What you need to know to get your best deal on a refinance

You don't have to earn a finance degree or work in a bank to pull off a mortgage refinance, and you shouldn't have to spend hours studying and worrying about it to get a good deal. This quick-and-dirty guide will help you get it done and get back to your life.

Mortgage Refinance: 1, 2, 3

Refinancing a mortgage involves three simple steps:

  • Assemble your documents and information
  • Compare refinance options
  • Choose a refinance lender

Refinancing: Just Because You Can Doesn't Mean You Should

Before you undertake these steps, you need to answer the question: "Should I refinance?" Here are some of the most common reasons to refinance.

  • Pay less over the life of the loan
  • Reduce your mortgage payment
  • Trade home equity for cash
  • Drop mortgage insurance coverage
  • Get better loan terms

LendingTree's Refinance Breakeven Calculator is a great tool, because it shows you the difference between a new loan and your old one, and how long it would take for the savings generated to offset the cost of refinancing. It also compares the total interest expense of keeping your current mortgage with the total costs if you refinance.

Understand that unless you have an FHA or USDA home loan, you don't have to refinance in order to drop mortgage insurance. You can request cancellation in writing once the loan is at 80 percent of that value.

Finally, refinancing for cash out can be significantly more expensive than taking cash with a home equity loan. Compare both options before deciding.

Step 1: Documents and Information

There's no such thing as a "no doc" mortgage today, which means you'll have to document your income and assets when you apply for a mortgage refinance. Be prepared to supply two years of W-2s and two most recent pay stubs, or two years of tax returns and recent financials, if self-employed.

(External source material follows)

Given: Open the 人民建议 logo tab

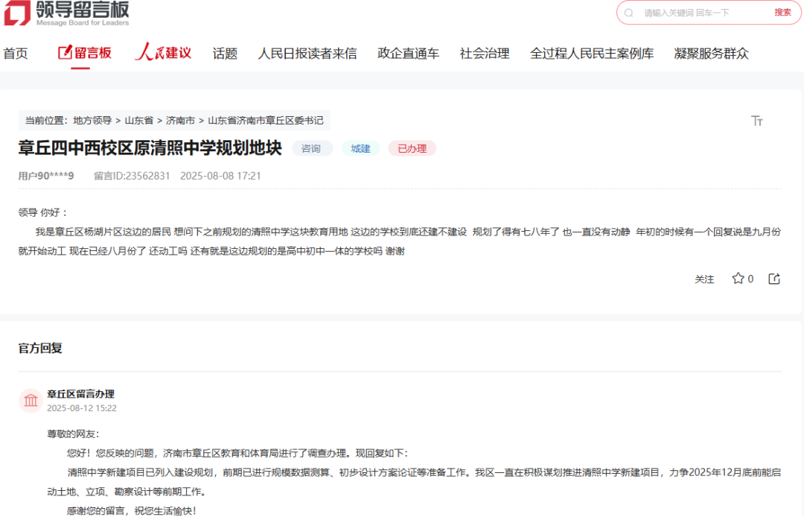Looking at the screenshot, I should pos(163,53).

To count any other income, like pensions or alimony, you'll have to prove that you receive it and that it will continue for at least three years.

You'll need statements for your investment, retirement and savings accounts. You should also know your credit score. Pull your report for free at annualcreditreport.com and purchase your scores, or get your VantageScore for free at LendingTree.

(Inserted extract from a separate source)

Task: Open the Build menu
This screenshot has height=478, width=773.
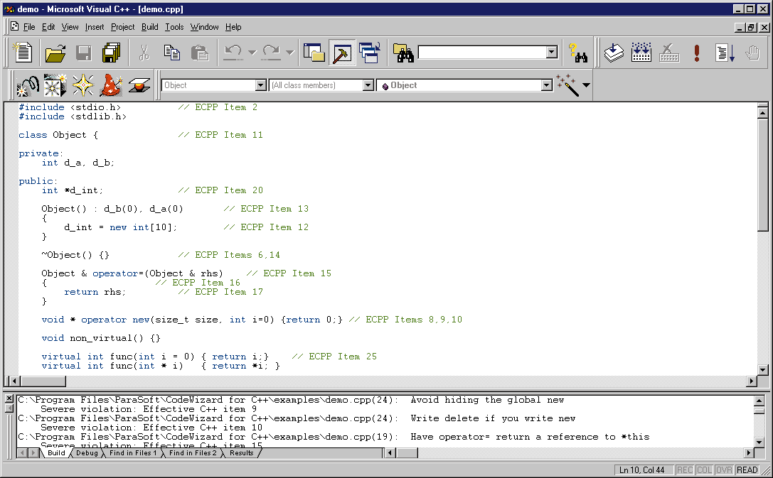Action: coord(149,27)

Step 2: Choose a Refinance Mortgage

There are many products available, and you'll want to narrow down your options before shopping for a mortgage. Here's what you'll need to consider:

  • Timeframe -- how long do you plan to keep your home?
  • Your goal -- lowest payment, least amount of interest, better terms?
  • Your qualifications -- equity, credit rating and income

Ignoring your timeframe could be expensive. That's because interest rates for 30-year fixed mortgages are significantly higher than those of hybrid ARMs, which have introductory rates that are fixed for three, five, seven or ten years. Blindly paying for a 30-year rate when you're only going to have the loan for five years could cost you. For example, as of this writing, a 5/1 is available at 2.625 percent, while its 30-year fixed counterpart is at 3.625 percent. If you refinance $300,000, the difference between the two payments is $163 per month, almost $10,000 over five years!

Your goal is important as well. Suppose you want to pay less over the life of your loan. You can do this by getting a lower mortgage rate or by shortening your term -- perhaps from a 30-year to a 15-year loan.

Finally, your qualifications -- credit, equity and income -- determine what programs you can consider. If you have little or no home equity, you'll probably be limited to government programs like HARP, FHA, VA or USDA loans. If your loan amount exceeds limits set by the government or Fannie Mae, you'll be looking for jumbo financing. How do you know what's out there for people like you? Try LoanExplorer by LendingTree. Simply input your qualifications -- loan amount, home value and credit rating (click "more options" for VA eligibility, bankruptcy filings and more). You'll see real loan offers from LendingTree lenders -- tailored to your inputs.

Step 3: Find Your Lender

Now that you've chosen your program, it's time to find a lender. That decision revolves around two factors -- mortgage rates and service.

Comparing mortgage rates and terms is pretty easy, and it's very important. A Stanford University study found that people who obtained quotes from at least four lenders saved thousands in loan fees.

Contact several lenders and ask them for written mortgage quotes. Try to get your quotes simultaneously if possible, because rates change all the time. You can do this in person or by telephone, but it's easiest to do online. At LendingTree, for example, you can complete one simple form and get up to five custom quotes from competing lenders, or scroll through LoanExplorer (offers can be sorted by interest rate, APR and more).

Your quotes should list all costs and fees, so you can make an accurate assessment. The interest rate and APR (annual percentage rate) should also be prominently displayed. Once you have a few finalists, it's time to contact the lenders.

When you speak to your lenders, pay attention to the way they treat you. Do they answer your questions in an easily-understandable way? If they suggest a product, do they explain their reasons? Do they return your calls right away (or your emails / texts if that's your preferred method of communicating)? You can peruse lender reviews and ratings at LendingTree to get the benefit of other borrowers' experiences.

Go!

You're now ready to go. You've got your documents in order, you've chosen your lender and your program. The hard part's over for you, and the rest is up to your loan officer, underwriter, appraiser and title company.